# Job
Find each line in the items below that contains the word "center", and copy those lines out.

# Data to process
======

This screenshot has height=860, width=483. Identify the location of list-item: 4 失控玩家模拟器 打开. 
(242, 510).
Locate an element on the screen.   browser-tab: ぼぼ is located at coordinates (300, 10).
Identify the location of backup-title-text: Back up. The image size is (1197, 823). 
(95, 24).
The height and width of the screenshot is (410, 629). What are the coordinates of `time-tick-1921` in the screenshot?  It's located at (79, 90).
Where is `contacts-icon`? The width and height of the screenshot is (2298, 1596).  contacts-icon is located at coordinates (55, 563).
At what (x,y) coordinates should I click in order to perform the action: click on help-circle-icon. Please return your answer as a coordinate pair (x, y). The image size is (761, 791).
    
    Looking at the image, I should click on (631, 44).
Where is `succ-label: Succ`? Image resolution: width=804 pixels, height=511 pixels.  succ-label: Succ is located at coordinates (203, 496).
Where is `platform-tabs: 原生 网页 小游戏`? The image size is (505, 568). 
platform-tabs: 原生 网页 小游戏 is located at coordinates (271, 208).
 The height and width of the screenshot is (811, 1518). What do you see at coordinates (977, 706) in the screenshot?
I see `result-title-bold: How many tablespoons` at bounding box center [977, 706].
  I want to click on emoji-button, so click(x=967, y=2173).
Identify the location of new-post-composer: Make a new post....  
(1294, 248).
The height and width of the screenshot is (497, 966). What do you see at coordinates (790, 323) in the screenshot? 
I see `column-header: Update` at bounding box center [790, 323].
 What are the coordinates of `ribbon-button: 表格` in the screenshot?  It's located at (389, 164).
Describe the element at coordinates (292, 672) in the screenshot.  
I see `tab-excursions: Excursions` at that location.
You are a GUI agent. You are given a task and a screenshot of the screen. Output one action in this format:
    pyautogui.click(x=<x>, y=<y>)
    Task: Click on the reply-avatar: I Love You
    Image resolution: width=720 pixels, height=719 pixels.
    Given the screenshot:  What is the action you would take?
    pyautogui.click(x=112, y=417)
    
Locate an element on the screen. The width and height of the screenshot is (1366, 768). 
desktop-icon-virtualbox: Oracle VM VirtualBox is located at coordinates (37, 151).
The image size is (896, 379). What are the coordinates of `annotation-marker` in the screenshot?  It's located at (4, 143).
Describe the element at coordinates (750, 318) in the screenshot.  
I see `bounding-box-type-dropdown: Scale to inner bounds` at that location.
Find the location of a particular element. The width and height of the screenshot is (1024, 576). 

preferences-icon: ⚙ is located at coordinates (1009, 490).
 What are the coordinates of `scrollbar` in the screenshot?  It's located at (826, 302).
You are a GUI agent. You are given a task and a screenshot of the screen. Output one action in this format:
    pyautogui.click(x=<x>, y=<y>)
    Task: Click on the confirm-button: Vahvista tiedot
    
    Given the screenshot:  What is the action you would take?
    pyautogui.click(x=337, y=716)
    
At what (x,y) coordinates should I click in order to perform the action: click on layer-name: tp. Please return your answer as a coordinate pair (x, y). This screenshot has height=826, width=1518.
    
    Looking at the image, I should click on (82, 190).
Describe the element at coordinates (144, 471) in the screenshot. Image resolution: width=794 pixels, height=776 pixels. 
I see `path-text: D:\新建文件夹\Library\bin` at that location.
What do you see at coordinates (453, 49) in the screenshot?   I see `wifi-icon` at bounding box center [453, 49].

======

# Response for this exercise
I see `result-title-bold: How many tablespoons` at bounding box center [977, 706].
I see `column-header: Update` at bounding box center [790, 323].
What do you see at coordinates (453, 49) in the screenshot?   I see `wifi-icon` at bounding box center [453, 49].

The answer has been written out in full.